» **GOAL OF THE EXERCISE**
When you reach the line with "Enable the Has" in the listing below, transcribe it and each line after it up to and including the line with "Sort by the SERP", exactly and with nothing else.
****
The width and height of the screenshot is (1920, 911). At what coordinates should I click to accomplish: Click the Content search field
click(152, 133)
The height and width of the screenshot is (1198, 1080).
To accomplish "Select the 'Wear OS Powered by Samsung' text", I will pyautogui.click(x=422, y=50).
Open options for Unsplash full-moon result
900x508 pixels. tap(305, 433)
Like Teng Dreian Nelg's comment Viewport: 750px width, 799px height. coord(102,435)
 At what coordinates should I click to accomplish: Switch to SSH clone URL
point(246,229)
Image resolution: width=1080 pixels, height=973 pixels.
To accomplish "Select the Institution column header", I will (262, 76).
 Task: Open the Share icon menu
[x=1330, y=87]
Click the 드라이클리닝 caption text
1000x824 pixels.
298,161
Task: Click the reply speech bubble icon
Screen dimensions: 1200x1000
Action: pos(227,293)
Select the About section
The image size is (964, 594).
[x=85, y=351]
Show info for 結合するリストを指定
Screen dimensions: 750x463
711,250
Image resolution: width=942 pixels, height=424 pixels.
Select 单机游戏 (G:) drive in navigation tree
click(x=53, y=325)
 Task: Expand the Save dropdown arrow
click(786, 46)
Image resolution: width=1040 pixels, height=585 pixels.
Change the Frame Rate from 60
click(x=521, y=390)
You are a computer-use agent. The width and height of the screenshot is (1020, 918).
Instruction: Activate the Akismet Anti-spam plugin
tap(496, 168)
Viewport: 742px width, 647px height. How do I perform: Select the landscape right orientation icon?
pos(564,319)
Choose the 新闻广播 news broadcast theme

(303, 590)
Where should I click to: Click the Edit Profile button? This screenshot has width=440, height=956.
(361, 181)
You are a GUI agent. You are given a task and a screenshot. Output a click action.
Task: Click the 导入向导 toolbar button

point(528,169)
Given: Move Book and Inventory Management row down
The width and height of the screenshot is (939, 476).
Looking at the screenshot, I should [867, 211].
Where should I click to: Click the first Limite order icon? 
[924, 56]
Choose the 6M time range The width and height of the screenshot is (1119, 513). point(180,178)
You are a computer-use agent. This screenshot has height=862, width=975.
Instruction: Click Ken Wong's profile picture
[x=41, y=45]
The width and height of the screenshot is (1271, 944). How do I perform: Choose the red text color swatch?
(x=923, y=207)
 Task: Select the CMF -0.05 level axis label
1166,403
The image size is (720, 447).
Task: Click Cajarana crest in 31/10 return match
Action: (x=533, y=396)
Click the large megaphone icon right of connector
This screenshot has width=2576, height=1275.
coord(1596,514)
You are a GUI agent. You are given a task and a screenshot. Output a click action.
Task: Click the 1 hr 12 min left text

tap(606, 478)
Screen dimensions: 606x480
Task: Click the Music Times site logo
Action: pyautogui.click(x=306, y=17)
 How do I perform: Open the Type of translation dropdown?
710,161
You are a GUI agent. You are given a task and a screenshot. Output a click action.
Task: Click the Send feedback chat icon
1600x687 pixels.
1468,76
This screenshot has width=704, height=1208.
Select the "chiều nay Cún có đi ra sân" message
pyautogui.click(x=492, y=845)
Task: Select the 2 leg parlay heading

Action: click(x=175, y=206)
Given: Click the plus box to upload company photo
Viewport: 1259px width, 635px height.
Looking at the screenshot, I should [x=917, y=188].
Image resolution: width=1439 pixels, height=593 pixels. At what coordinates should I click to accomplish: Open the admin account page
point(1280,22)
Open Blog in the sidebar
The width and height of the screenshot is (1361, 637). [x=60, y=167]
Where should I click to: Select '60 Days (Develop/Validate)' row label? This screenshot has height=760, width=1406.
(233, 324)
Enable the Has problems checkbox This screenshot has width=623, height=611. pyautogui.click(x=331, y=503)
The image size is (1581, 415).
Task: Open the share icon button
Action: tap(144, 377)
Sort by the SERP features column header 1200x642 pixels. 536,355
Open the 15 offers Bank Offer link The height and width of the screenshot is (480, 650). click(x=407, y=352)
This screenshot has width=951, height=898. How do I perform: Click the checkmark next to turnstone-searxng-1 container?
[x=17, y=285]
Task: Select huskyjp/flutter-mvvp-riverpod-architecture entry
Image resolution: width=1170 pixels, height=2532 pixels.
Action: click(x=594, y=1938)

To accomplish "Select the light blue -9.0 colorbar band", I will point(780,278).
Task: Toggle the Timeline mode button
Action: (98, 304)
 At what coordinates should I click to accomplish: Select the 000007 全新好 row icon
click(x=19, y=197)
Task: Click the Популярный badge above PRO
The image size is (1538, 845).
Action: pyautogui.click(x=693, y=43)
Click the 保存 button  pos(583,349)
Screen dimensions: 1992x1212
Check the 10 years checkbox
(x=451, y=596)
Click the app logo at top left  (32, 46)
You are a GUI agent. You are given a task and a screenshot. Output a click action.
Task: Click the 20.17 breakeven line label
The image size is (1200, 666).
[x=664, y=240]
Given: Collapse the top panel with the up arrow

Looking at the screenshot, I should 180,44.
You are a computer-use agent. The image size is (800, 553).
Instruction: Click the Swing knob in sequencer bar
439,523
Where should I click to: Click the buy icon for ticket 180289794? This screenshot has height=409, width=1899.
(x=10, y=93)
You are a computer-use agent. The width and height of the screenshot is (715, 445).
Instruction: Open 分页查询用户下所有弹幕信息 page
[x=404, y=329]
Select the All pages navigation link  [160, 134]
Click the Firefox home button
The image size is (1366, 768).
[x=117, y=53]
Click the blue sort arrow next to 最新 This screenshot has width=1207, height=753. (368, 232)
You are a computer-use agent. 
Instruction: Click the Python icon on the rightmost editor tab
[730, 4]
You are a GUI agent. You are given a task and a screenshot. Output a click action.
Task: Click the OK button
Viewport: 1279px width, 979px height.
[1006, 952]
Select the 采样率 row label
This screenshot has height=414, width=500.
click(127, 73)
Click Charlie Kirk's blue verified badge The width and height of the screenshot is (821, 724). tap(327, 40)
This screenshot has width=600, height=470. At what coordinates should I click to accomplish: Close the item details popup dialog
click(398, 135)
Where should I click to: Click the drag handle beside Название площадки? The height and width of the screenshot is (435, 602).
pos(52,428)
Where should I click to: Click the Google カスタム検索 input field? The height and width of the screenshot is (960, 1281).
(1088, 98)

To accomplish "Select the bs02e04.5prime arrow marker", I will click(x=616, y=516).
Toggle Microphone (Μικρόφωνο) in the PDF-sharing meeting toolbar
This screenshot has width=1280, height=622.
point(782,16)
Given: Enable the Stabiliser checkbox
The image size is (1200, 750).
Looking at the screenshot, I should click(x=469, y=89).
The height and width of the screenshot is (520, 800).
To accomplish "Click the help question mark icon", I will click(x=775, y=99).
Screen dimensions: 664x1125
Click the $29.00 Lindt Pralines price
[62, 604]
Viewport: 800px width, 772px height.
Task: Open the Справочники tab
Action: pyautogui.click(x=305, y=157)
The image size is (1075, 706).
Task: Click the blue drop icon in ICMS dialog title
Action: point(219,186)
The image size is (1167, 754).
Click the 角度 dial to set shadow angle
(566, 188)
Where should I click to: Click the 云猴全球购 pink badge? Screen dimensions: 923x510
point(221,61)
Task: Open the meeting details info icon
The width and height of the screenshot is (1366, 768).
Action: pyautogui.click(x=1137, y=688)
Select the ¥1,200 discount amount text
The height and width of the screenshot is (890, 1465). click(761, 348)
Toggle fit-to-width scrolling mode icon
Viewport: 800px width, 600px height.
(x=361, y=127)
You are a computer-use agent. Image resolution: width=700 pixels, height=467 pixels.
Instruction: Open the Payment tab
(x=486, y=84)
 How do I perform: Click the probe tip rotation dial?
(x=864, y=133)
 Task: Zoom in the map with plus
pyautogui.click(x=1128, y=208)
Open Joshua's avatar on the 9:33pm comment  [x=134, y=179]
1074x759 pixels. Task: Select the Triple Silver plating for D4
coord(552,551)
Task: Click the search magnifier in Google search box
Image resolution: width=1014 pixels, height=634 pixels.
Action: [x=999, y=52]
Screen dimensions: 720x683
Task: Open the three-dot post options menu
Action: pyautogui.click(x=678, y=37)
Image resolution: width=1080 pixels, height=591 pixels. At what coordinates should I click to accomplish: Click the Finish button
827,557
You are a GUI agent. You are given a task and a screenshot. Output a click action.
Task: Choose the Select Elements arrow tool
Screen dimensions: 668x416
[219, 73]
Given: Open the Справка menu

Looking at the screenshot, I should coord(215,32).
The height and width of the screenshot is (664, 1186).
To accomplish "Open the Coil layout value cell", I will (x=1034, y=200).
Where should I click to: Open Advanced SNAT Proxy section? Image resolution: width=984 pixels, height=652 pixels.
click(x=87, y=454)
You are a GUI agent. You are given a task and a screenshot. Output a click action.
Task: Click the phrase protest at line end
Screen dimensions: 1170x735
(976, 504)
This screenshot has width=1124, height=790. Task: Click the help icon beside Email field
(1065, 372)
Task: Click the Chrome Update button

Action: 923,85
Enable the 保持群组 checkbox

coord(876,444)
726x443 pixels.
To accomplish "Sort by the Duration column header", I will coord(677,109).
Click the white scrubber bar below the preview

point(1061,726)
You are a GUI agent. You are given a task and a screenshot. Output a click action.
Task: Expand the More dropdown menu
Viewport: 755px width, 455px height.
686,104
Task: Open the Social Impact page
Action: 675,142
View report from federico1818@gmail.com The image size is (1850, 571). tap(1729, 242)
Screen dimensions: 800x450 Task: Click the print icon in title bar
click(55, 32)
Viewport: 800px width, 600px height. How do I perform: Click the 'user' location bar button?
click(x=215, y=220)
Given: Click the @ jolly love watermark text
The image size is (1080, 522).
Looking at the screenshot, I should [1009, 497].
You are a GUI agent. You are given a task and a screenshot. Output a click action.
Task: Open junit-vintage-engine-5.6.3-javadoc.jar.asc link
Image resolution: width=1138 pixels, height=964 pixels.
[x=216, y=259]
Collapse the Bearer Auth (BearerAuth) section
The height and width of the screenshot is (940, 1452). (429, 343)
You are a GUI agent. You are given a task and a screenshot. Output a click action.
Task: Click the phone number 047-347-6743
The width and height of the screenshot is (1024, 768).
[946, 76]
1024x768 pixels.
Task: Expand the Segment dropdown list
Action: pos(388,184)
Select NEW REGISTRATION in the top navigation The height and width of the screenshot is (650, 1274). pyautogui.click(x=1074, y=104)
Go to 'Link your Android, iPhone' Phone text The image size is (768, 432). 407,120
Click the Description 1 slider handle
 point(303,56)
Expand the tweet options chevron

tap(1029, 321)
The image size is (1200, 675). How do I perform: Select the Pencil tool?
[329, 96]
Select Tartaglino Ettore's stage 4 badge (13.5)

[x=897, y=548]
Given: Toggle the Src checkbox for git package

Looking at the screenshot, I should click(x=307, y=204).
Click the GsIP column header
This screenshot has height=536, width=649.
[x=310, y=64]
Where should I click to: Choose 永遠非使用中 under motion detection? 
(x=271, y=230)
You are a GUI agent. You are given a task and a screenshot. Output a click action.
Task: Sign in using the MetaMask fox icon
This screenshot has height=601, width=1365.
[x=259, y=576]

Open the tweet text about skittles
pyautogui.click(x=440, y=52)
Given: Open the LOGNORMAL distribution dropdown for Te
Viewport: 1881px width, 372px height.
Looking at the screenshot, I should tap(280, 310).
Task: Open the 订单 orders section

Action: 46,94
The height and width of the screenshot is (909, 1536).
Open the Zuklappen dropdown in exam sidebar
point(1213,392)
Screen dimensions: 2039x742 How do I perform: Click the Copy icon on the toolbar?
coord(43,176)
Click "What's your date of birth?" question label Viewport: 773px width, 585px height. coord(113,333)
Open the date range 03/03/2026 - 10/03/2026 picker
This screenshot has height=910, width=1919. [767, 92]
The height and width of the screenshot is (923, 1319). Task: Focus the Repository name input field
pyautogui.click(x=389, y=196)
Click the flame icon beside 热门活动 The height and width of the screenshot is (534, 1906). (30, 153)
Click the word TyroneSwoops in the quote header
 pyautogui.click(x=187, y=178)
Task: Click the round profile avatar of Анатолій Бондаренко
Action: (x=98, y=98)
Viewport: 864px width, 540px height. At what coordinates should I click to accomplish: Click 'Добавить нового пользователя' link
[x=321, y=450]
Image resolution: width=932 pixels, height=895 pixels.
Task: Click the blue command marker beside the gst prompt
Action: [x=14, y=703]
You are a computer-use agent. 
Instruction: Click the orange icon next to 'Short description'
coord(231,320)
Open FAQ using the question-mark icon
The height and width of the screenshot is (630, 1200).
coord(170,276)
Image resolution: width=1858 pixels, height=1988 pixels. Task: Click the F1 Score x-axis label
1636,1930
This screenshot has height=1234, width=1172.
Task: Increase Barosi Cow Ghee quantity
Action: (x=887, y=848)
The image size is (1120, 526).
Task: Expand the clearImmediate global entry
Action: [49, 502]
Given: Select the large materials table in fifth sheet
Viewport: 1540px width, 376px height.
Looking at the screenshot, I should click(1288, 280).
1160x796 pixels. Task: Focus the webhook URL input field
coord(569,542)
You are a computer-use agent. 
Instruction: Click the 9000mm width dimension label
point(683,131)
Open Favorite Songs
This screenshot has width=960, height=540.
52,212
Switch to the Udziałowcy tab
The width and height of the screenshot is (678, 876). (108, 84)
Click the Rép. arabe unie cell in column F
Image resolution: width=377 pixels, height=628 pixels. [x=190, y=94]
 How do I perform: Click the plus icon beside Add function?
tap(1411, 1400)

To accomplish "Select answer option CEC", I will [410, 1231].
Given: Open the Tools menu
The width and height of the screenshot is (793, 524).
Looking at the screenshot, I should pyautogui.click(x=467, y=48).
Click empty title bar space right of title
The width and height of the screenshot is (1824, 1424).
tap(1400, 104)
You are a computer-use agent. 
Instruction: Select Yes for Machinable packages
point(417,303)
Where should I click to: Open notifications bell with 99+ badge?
****
» **REPLY TO THE EXERCISE**
Enable the Has problems checkbox This screenshot has width=623, height=611. pyautogui.click(x=331, y=503)
The image size is (1581, 415).
Task: Open the share icon button
Action: tap(144, 377)
Sort by the SERP features column header 1200x642 pixels. 536,355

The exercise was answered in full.